• What is required
Search the entries below for the string "tile" and give the number of lines that hold it, nothing else.

(Data items)
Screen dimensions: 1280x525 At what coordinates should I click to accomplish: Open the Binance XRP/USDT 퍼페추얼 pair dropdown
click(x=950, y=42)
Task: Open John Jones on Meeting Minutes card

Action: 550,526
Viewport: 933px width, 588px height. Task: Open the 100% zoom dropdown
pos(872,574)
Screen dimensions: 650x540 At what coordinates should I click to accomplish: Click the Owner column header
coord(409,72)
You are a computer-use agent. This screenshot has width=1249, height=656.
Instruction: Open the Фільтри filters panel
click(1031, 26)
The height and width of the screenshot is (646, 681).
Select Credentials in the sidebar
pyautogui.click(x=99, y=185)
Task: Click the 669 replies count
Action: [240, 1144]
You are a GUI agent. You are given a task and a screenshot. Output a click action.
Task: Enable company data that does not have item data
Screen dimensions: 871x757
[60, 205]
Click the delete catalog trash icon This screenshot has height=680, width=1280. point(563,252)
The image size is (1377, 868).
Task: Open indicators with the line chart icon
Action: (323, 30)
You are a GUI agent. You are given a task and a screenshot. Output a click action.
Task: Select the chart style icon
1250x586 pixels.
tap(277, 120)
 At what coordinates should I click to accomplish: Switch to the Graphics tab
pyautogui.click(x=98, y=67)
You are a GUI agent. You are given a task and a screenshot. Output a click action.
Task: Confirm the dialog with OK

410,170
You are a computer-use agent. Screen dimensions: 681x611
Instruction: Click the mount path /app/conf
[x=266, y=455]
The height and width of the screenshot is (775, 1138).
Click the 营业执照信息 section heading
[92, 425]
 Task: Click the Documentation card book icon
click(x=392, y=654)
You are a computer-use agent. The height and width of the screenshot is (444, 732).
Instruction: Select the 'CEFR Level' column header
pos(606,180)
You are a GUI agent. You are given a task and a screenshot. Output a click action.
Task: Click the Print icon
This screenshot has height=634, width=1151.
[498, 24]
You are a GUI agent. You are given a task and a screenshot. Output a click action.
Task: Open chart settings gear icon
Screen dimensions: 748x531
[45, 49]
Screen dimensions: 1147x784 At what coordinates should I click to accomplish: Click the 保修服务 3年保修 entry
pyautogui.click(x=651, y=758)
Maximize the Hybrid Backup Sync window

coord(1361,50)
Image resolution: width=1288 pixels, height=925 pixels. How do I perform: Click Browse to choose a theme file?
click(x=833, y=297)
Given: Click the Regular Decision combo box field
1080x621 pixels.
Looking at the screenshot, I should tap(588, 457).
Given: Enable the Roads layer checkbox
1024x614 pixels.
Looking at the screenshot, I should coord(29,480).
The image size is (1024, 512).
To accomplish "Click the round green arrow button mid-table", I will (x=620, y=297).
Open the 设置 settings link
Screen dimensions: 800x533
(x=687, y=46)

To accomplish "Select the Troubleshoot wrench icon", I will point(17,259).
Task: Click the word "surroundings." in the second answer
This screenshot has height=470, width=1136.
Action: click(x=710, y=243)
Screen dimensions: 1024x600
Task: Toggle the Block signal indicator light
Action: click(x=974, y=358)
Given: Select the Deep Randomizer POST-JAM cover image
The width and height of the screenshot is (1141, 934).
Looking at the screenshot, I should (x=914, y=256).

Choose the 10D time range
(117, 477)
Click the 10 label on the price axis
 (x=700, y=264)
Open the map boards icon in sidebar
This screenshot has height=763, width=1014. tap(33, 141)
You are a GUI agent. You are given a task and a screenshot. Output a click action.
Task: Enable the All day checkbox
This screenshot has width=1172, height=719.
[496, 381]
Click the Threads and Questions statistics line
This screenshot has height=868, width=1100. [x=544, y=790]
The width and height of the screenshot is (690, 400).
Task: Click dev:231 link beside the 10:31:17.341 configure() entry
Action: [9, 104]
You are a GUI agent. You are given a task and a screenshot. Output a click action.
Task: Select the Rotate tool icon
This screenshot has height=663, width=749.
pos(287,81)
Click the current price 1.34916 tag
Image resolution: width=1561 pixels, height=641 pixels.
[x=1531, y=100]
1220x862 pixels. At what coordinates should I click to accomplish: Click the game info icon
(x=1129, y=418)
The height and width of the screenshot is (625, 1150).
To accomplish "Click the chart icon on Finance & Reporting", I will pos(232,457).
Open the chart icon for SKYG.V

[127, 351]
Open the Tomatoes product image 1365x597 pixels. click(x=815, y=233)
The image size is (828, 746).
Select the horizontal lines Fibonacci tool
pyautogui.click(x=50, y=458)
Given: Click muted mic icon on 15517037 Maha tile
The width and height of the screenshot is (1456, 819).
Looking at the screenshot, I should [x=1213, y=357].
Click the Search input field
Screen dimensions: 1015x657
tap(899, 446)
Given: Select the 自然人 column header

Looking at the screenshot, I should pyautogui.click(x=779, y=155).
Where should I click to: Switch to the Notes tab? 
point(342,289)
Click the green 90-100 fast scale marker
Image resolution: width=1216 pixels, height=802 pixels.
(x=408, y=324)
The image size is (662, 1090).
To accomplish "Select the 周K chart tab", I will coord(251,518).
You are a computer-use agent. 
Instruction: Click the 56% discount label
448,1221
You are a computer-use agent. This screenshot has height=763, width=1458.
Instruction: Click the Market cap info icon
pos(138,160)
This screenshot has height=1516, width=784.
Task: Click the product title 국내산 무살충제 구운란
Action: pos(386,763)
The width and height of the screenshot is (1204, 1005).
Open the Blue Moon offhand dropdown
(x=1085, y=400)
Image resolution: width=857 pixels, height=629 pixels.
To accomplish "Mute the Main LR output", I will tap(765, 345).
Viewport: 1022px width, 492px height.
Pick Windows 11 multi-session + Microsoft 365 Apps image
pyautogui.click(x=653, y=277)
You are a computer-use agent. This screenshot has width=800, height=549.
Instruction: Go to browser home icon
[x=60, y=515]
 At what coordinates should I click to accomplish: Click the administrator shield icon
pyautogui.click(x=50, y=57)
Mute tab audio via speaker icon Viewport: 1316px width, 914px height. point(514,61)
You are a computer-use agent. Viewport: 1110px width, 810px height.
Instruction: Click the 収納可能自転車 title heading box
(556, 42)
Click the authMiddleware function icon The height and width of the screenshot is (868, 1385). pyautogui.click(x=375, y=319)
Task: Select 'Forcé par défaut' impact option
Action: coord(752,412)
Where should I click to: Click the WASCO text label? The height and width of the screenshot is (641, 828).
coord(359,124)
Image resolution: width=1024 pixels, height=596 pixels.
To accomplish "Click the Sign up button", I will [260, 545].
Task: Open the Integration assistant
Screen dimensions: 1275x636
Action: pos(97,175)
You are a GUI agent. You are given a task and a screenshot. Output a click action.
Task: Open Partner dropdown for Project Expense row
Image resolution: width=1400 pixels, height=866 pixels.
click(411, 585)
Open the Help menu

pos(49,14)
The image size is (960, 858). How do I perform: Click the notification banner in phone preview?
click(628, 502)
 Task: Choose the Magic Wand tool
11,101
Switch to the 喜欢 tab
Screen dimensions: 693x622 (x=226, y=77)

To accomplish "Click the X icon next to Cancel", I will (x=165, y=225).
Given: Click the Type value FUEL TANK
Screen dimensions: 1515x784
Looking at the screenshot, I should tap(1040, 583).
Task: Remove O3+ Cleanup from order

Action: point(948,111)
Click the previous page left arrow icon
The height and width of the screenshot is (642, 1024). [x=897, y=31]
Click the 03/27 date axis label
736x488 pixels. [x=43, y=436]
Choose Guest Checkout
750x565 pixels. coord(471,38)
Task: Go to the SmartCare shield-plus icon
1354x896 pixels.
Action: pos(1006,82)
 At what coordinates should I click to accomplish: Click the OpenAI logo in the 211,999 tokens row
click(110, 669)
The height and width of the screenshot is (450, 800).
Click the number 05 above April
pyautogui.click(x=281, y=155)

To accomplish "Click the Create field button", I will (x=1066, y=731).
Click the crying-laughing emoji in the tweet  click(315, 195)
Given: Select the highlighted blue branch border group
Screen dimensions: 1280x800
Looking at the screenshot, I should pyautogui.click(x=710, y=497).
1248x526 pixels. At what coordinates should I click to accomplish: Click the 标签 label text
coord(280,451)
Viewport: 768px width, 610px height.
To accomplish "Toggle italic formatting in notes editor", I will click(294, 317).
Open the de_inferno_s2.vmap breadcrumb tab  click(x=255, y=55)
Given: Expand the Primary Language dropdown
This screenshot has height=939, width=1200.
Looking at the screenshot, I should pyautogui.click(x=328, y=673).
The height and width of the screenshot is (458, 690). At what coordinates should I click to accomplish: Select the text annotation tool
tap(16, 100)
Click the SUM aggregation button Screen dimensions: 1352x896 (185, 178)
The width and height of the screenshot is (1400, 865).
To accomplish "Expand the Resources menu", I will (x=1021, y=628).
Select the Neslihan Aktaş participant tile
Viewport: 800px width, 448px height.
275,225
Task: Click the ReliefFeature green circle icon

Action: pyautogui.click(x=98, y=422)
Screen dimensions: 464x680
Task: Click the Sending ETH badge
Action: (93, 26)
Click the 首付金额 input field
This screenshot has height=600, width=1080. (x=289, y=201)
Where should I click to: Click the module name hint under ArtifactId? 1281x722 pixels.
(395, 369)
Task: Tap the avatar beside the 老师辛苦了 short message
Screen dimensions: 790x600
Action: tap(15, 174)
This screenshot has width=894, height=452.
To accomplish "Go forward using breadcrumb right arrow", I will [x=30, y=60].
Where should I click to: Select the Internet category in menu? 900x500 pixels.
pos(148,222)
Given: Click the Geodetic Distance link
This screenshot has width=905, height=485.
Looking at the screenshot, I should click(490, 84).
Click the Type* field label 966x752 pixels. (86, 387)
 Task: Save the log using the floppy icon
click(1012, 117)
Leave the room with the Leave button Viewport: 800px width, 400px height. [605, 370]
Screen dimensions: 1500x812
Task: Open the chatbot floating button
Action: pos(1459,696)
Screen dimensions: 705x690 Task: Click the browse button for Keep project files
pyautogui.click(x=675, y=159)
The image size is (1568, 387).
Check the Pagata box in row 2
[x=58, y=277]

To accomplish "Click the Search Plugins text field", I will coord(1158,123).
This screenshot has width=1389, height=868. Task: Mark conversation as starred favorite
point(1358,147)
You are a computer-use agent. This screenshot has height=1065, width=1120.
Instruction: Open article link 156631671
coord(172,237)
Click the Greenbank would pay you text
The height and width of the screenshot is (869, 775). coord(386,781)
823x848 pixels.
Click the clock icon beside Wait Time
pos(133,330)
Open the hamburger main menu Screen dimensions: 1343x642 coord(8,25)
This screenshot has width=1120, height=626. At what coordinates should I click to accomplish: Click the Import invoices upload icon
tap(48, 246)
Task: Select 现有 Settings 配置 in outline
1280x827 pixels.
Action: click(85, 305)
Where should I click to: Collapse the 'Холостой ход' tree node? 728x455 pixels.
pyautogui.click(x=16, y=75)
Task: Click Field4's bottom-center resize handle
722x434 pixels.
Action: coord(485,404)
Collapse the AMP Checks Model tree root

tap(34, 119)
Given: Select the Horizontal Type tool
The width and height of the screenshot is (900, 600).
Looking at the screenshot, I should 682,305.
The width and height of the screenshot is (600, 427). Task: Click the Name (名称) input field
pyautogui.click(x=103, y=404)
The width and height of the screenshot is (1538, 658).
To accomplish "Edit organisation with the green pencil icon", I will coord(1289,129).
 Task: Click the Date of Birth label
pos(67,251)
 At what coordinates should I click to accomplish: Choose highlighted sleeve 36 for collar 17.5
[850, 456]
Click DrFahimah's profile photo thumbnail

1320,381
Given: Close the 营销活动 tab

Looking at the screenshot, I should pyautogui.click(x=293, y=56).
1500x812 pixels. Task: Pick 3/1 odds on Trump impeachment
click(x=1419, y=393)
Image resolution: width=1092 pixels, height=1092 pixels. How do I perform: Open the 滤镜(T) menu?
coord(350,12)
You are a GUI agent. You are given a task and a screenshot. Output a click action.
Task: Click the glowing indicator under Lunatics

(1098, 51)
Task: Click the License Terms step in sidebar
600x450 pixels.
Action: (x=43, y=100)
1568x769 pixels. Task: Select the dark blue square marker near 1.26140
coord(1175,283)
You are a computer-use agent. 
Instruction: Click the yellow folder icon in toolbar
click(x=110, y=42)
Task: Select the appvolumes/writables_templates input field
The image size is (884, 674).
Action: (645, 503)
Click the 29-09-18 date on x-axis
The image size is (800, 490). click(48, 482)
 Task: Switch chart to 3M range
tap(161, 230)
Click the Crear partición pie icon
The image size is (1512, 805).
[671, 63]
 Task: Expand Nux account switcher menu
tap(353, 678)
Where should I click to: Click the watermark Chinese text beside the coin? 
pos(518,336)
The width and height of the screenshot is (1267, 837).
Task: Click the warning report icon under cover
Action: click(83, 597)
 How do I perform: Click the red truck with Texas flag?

• Solution for this exercise
2